PASSAGE GIVEN:
** begin **

The Winter Glitter Bottle:
This one is fun to use in the cold months or with students who love a particular icy movie. I really like the look of this bottle but would likely add more glue if I made another one. The snowflake glitter falls pretty quickly, but it is nice to have 2 types of glitter in one bottle.



The Glitter Bottle:
This is my favorite of the bunch! The coarse glitter is slower to fall and is easy for students to focus on while it's settling.



The Water Bead Bottle:
If you haven't played with water beads before, they are a great sensory tool! They start out as teeny tiny balls and grow when soaked in water. I recommend soaking your beads so they grow to full size before putting them in the bottle so that you don't end up with too many! They give off a cool, aura look in the bottle and can be rolled around rather than shaken. Students can roll the bottle and count the purple beads, spot their favorite colors, etc.



The Bead Bottle: 
This is a fun way to use those tiny little beads that are intended for ironing shape projects. They float, so students can watch the beads rise after shaking the bottle. And just for fun, I used glow in the dark beads.



The Ocean Bottle:
This bottle can be tipped on its side and rolled back and forth to create waves. It's not visible in the picture, but I also dropped a tiny starfish in the bottle for students to watch as they make waves.

** end **

DATASET CONTENT:
** begin **

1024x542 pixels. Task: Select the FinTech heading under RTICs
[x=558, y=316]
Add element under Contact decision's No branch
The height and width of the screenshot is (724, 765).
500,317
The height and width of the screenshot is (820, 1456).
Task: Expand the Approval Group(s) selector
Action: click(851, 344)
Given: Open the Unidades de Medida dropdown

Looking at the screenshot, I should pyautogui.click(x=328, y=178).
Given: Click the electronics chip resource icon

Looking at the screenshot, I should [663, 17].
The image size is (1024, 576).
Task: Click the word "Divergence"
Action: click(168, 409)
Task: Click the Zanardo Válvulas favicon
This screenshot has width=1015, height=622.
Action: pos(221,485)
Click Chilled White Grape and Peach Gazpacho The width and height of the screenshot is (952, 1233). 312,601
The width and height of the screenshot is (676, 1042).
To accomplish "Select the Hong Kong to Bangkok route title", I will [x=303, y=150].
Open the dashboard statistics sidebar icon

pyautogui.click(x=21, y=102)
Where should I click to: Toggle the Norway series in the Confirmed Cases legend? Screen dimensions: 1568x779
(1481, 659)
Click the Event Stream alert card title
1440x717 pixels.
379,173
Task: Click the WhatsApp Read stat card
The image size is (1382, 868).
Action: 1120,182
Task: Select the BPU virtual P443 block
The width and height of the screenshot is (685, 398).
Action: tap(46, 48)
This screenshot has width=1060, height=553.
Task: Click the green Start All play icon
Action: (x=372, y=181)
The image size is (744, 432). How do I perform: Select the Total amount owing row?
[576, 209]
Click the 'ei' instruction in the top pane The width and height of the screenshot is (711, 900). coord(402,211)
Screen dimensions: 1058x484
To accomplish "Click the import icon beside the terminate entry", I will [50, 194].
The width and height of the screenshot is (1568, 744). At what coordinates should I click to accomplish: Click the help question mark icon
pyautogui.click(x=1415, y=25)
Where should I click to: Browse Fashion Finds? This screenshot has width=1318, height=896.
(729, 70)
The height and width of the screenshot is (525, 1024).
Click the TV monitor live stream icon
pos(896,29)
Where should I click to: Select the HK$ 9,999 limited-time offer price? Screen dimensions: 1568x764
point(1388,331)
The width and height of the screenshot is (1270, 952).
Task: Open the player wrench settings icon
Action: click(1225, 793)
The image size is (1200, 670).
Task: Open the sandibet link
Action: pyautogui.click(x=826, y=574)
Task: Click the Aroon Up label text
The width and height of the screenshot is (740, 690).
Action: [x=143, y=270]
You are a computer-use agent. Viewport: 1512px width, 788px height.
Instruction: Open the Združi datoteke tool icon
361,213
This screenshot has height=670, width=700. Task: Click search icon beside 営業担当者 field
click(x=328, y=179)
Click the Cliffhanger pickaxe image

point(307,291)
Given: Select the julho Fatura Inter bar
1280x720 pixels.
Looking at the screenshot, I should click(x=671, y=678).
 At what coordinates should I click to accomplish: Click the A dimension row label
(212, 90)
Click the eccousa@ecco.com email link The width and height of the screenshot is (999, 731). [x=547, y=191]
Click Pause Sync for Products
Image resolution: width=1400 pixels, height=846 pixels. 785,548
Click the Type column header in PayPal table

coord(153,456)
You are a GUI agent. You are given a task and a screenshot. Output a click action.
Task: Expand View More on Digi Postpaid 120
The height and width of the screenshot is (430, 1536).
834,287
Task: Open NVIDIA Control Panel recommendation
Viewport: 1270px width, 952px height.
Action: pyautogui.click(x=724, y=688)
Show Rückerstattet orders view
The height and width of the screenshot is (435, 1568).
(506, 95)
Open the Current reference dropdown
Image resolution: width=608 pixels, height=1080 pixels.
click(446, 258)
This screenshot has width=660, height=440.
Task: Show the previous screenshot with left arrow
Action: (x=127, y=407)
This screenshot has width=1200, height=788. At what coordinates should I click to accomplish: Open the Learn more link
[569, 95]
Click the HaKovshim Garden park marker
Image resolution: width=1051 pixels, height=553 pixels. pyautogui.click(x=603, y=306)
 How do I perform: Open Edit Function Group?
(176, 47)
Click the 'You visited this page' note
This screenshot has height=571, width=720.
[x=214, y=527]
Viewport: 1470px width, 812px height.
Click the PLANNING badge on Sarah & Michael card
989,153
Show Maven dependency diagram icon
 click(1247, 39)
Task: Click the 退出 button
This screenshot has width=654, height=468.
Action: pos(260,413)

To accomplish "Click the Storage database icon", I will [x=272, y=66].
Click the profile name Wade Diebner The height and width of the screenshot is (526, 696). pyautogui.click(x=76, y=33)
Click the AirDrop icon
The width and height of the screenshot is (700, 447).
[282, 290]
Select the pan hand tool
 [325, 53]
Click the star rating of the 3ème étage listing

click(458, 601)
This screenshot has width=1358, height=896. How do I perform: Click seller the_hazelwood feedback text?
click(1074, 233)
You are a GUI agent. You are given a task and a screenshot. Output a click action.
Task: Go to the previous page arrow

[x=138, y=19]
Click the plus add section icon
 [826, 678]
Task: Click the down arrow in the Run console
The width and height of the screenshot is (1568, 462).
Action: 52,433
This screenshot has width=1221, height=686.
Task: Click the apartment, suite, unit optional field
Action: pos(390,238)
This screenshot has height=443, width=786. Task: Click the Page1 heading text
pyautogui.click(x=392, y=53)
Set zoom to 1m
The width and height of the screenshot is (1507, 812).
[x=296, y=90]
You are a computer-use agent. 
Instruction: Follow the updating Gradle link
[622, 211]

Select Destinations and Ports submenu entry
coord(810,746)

** end **

REQUIRED TASKS:
**a)** Return the part of the sensory bottle passage starting with "The Winter Glitter" and going on through "in one bottle.", copied word for word.
**b)** Write the next part of the passage on sensory bottles, picking up after its last sentence.
The material has no connection to the passage on sensory bottles.

SOLVED PROBLEMS:
**a)**
The Winter Glitter Bottle:
This one is fun to use in the cold months or with students who love a particular icy movie. I really like the look of this bottle but would likely add more glue if I made another one. The snowflake glitter falls pretty quickly, but it is nice to have 2 types of glitter in one bottle.

**b)**
The Failed Glitter Bottle:
I'd be remiss if I didn't mention the bottle that didn't turn out so great. I used glitter glue instead of clear glue for this bottle, and I didn't love how it turned out. The coarse glitter settles slowly like in the pink glitter bottle above, but the glitter that was in the glue is very slow to settle. If I were to use glitter glue again, I'd use much less. I really just prefer the way the bottles turned out using plain clear glue. 



What other items do you like to include in your calming sensory bottles? I've got at least 10 more bottles waiting to be filled!

1 comment

  1. Glow in the dark bottles with glow in the dark paint and very fine neon glitter. I don't remember the measurements though. More fun than calming, but my kids loved them.